Similar concerns arise in the case of Korattur Lake, where sewage contamination, often triggered by government actions to clear canal blockages, has affected water quality. The absence of an underground sewerage system in the area led to the discharge of untreated sewage, further contaminating the lake. Dangerous levels of chromium, arsenic and copper have been found in the soil, attributed to leather and electroplating industries nearby. Despite the National Green Tribunal’s (NGT) establishment of a joint committee in December 2019, progress on the lake’s restoration is still slow.

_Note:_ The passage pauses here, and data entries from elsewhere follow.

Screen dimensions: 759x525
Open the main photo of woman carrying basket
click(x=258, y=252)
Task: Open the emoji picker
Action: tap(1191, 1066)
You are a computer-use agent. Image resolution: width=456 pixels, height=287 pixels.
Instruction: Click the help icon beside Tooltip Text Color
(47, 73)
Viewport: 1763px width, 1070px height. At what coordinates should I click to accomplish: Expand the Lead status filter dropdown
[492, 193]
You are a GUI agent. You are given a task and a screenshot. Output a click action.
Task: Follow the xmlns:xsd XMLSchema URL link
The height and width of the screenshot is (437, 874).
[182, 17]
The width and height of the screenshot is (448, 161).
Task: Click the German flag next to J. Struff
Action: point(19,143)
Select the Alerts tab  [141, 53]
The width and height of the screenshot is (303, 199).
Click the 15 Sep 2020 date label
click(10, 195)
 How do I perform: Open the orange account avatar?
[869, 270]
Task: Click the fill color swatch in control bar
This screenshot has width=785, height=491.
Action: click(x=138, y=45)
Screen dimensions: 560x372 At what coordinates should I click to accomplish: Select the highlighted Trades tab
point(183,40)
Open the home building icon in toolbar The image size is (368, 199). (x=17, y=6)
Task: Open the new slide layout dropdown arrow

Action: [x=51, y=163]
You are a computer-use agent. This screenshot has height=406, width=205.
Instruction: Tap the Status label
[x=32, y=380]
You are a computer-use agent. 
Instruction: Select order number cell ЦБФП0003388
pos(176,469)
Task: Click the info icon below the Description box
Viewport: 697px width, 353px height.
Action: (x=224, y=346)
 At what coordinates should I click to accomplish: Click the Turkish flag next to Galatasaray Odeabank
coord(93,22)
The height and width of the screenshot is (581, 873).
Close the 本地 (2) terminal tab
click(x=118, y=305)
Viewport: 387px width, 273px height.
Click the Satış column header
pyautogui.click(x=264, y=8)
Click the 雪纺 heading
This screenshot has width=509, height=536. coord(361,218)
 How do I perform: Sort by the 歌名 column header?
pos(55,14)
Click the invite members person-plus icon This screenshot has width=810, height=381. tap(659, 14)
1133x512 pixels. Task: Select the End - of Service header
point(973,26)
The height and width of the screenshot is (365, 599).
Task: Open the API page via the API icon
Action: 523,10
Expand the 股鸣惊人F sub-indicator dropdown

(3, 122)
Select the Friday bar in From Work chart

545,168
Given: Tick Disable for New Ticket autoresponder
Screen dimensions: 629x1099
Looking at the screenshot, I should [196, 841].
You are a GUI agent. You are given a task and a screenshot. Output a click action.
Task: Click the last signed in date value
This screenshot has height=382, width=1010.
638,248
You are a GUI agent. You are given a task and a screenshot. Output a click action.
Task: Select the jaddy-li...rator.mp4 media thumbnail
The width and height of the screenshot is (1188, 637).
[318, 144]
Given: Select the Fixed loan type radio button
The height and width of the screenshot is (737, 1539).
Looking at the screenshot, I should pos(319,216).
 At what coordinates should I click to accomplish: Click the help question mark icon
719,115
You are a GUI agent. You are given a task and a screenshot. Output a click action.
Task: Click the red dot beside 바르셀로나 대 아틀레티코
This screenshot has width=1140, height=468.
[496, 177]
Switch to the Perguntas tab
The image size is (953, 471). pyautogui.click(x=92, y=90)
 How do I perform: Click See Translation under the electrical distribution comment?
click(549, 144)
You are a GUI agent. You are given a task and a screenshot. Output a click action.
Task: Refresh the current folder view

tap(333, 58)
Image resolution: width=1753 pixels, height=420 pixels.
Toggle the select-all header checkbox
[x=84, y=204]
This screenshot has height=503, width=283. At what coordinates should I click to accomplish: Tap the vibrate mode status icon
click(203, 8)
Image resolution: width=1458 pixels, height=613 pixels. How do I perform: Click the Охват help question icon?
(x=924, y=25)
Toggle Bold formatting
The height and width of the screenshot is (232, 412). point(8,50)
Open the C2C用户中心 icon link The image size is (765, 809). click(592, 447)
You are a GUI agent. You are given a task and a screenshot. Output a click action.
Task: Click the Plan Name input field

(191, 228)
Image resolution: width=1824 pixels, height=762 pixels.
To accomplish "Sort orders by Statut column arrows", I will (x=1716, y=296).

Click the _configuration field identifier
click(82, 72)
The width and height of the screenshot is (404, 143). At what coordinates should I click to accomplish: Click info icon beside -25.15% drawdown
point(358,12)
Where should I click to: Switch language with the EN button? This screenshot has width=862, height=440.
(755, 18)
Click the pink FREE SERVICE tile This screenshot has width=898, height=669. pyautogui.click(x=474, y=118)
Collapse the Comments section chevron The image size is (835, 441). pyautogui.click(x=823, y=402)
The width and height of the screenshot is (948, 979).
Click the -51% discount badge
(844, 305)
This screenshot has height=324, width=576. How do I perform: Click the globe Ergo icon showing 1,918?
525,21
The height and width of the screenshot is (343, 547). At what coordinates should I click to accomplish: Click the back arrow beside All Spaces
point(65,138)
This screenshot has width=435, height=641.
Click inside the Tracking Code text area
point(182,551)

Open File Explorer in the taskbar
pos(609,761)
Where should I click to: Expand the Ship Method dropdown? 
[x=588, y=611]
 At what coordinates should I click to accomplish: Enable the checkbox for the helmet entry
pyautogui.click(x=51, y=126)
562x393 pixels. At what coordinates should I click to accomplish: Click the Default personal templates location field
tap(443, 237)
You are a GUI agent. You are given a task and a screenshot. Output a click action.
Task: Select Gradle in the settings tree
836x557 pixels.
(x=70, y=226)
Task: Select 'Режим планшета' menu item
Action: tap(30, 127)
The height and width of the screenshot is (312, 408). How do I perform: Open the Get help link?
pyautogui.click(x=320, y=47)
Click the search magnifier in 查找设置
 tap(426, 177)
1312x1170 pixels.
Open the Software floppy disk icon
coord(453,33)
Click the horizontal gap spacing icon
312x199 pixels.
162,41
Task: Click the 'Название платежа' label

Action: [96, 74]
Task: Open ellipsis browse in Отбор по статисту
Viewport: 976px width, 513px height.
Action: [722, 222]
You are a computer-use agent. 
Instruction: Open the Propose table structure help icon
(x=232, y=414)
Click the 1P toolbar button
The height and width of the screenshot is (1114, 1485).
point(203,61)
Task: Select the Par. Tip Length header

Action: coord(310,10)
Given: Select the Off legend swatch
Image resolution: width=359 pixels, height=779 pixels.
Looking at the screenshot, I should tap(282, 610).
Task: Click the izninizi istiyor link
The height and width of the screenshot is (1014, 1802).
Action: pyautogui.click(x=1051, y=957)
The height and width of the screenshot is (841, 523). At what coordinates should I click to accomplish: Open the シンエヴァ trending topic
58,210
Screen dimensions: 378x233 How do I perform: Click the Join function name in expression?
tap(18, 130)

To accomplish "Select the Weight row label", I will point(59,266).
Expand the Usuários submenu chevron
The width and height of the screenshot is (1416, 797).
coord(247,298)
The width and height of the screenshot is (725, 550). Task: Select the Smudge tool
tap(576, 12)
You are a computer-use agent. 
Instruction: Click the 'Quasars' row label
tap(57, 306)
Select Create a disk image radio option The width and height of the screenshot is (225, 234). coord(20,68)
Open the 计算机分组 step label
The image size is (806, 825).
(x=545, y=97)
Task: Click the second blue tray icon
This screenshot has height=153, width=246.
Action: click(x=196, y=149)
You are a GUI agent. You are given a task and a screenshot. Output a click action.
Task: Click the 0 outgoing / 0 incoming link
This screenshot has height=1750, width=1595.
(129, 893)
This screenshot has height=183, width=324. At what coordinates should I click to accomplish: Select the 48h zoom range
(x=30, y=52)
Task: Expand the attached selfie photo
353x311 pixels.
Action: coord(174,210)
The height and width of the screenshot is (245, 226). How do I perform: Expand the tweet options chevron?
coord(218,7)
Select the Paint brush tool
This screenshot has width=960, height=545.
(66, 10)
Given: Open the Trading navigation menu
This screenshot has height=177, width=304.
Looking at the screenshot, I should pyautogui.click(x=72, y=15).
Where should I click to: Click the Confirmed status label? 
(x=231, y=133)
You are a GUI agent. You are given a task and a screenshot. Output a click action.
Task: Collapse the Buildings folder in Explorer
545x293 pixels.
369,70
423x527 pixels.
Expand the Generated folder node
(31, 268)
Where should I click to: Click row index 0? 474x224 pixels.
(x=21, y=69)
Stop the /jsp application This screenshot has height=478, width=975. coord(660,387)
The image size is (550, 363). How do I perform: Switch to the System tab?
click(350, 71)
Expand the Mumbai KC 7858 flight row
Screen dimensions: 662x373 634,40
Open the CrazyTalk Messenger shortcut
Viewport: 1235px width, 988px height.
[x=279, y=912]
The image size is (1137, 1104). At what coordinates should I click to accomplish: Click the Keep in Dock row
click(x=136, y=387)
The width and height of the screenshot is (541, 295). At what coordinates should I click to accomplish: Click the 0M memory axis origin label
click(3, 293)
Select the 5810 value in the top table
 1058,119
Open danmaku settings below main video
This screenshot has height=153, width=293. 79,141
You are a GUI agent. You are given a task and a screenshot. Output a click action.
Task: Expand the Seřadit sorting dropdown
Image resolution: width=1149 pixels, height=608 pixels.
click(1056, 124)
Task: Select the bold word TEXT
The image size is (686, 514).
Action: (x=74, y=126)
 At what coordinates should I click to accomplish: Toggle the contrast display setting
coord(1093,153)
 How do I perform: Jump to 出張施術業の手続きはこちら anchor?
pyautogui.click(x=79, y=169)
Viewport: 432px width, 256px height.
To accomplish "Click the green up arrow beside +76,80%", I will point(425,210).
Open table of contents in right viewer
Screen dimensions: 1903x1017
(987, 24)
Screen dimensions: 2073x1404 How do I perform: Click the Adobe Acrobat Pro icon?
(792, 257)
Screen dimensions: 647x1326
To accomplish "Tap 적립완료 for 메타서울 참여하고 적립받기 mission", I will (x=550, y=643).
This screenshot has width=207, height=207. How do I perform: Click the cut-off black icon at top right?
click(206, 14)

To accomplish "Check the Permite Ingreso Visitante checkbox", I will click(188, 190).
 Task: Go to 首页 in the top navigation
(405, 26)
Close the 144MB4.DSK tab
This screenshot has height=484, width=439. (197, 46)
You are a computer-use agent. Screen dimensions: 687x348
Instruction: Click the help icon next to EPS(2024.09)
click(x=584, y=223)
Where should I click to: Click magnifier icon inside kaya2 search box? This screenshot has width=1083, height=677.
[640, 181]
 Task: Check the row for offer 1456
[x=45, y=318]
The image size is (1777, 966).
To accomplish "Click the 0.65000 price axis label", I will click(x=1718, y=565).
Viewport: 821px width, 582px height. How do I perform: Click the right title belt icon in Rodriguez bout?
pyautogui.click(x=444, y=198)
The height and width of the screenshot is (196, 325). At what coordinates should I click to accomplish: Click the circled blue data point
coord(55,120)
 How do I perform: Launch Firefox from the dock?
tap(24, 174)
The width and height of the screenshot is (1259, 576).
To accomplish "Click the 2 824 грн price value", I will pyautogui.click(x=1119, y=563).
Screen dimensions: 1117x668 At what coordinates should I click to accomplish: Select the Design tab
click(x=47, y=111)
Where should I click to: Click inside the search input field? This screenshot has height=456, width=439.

When legal action is taken to restore lakes, vulnerable communities living around the lakes are often evicted, and these areas may be converted to parking lots for the affluent, creating a disparity in access to the restored spaces.
To address similar issues, the CMDA called for an open design competition in April 2023, seeking design proposals from architectural design firms to restore selected lakes in Chennai. A total of 63 design proposals were received and a few were shortlisted for each lake. Financial bids were invited from the shortlisted firms. However, architects who participated in the competition were concerned about the transparency of the process, noting that some development zones marked on water body maps were located inside the lakes, pointing to encroachment.
Digital mapping and community efforts
The Madras High Court has mandated the revenue authorities to undertake digital mapping of Chennai’s lakes and make these files accessible to the public on their respective websites. This move aims to enhance transparency and empower citizens with geographic information system (GIS) data.
GIS is a powerful tool used to manage and analyse various forms of data, combining spatial and non-spatial information to aid in planning and decision-making. While the process of GIS mapping is time-consuming, it provides accurate insights into lake boundaries and encroachments. Many residents are unaware if their own was once part of a lake, highlighting the need for accessible information. Physical markers denoting water body boundaries, including encroachments, are crucial to inform citizens and deter land purchases in such areas.
For instance, Arappor Iyakkam, an activist group, relies on survey numbers, revenue department maps and RTIs to access lake-related information. So, making this data readily available through open sources would simplify the process.
Capacity building is essential for effective GIS mapping, requiring coordination among multiple departments. And the open-sourcing of the data can enable citizens to access information and contribute to conservation efforts.
Despite restoration challenges, initiatives like the launch of a wetlands restoration handbook by the Okapi Research and Advisory (an environmental research and consulting agency) and Care Earth Trust show the way forward. The handbook draws upon the unique insights and experiences from Chennai’s restoration efforts. Such initiatives demonstrate the importance of community engagement and transparency in restoring Chennai’s lakes. The challenges faced by residents reiterate the need for a unified effort to protect the city’s natural resources.